There were typos, but they weren't numerous. 

The issues I had were the misspellings, multitudes of them. Also, words capitalized throughout the book that had no reason to be. However, my biggest problem was the use of incorrect words, as if the author used a spell checker, but didn't pick the right word. 

Examples: 

Upper class retirees ride around slowly...seeming almost obliterate to their surroundings. (No, they didn't want to obliterate their surroundings, but I believe they were OBLIVIOUS to them.) 

Someone in the book gave someone else "an awry grin". (In context, the word should have just been "wry"---This could have been a typo, but I didn't think so as the "an" modifier made it seem deliberate.) 

Someone else had a "designated stare". (Whoever designated the stare to him wasn't shared with the reader.) 

And, for some reason, when a young lady found the body of a mutilated woman, she gave it a "vapid stare". I'm not sure what kind of stare this should have been, but 'vapid' didn't really cut it for me. 

----------- 


According to the author, any woman who dances for a living is a "slut" and will never change.
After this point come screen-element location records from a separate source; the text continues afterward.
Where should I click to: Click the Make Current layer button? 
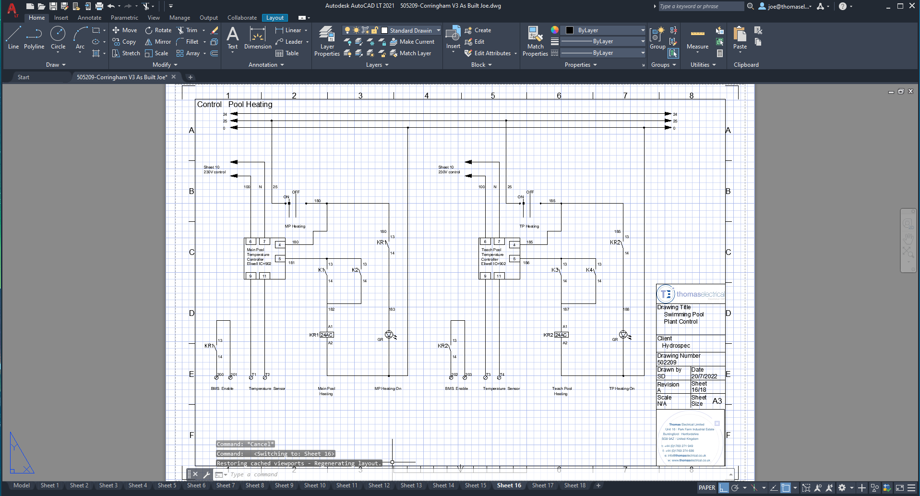[x=412, y=42]
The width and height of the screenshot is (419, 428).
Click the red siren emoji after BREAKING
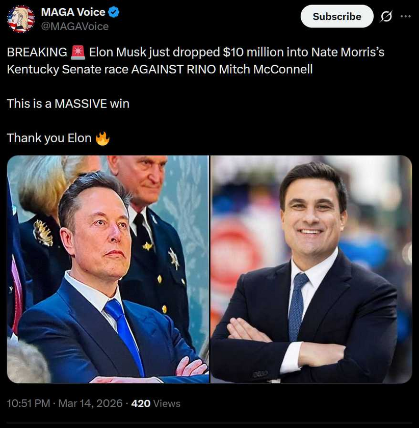[78, 52]
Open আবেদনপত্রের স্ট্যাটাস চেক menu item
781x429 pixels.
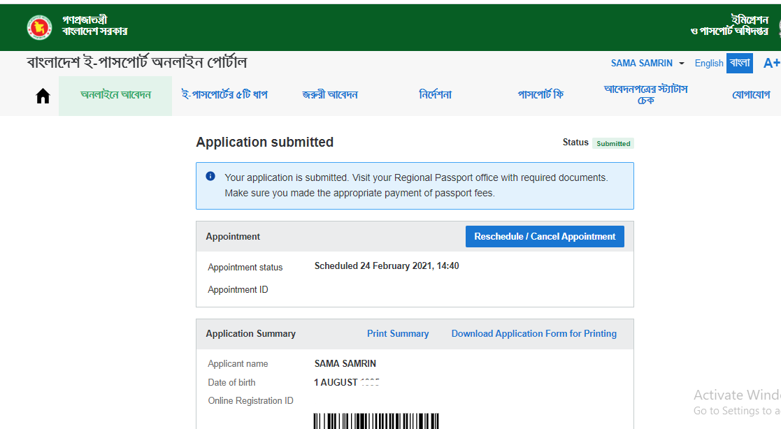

This wasn't stated or thought by a character, but was just part of his descriptions. 

At one point, the author gave a detailed description of the dressing room of a strip club that was completely unnecessary and out of context as the character never went in there in that chapter. It's as if he just wanted to 'throw it in' for no apparent reason. 

Note: In the beginning, the author states that: "This is a work of fiction. Although inspired by real events, most of the events described are imaginary, the characters are entirely fictitious and are not intended to represent actual living persons." 

The story line, not the plot itself but the way it was executed, and the characters seemed rather improbable. 

I found it hard to believe that a borderline retarded man, or even someone "slow", was allowed on the police force just because he was black. 

Overall: 

This book needs an editor - badly.


----------



## Lynn McNamee (Jan 8, 2009)

P.S. People on the other forums have told me I should just repost my review on his new copy.

I didn't do that for 2 reasons: One, I thought he might have done some editing to fix the errors prior to republishing it. That obviously hasn't happened.

Two: I didn't want to appear to be stalking him or something. But, I am angry that I spent my money on that book, then took my time to do a review, and all he had to do was repost it under a new number and sell it to more unsuspecting readers.


----------



## hackeynut (Dec 16, 2008)

Thanks for the warning RedAdept, the "NY Times #1 Bestseller Candidate" irritated me to no end.  Just looking at the other books listed by him, it makes me wonder big time.


----------



## hackeynut (Dec 16, 2008)

Quick unsurprising update.  I downloaded the Popcorn recipes sample at random.  Pure internet cut and paste.  Uggghhhh.


----------



## MamaProfCrash (Dec 16, 2008)

What I love is that he is posting in topics seemingly just to get his signature (with his book) in as many threads as possible. He posted in the tea thread that he doesn't post in tea threads. OK, so why post there? Then you take a look at his list of posts and most of them are one or two lines.

I prefer people who are posting in threads because they have an interest in the topic and discussion and not just to spread their signature across the board. From everything I have read and seen at Amazons board and here, I am pretty sure that I won't be buying any of this mans work. Advertising is one thing but he has taken things to a new level.

Thank you to all the authors on the board who are participating as members and authors and who don't treat us like we are idiots. It is greatly appreciated.


----------



## intinst (Dec 23, 2008)

Bringing spam to KIndleBoards


----------



## hackeynut (Dec 16, 2008)

ProfCrash said:


> What I love is that he is posting in topics seemingly just to get his signature (with his book) in as many threads as possible. He posted in the tea thread that he doesn't post in tea threads. OK, so why post there? Then you take a look at his list of posts and most of them are one or two lines.
> 
> I prefer people who are posting in threads because they have an interest in the topic and discussion and not just to spread their signature across the board. From everything I have read and seen at Amazons board and here, I am pretty sure that I won't be buying any of this mans work. Advertising is one thing but he has taken things to a new level.
> 
> Thank you to all the authors on the board who are participating as members and authors and who don't treat us like we are idiots. It is greatly appreciated.


Agreed, not to sit around and bash this guy too much, but there are polar opposites as far as authors on this board. Some I love, some I don't.


----------



## Addie (Jun 10, 2009)

hackeynut said:


> Thanks for the warning RedAdept, the "NY Times #1 Bestseller Candidate" irritated me to no end. Just looking at the other books listed by him, it makes me wonder big time.


Agreed.


----------



## Ann in Arlington (Oct 27, 2008)

Cash has deleted his OP. . . .thread is locked while mods discuss what to do.


----------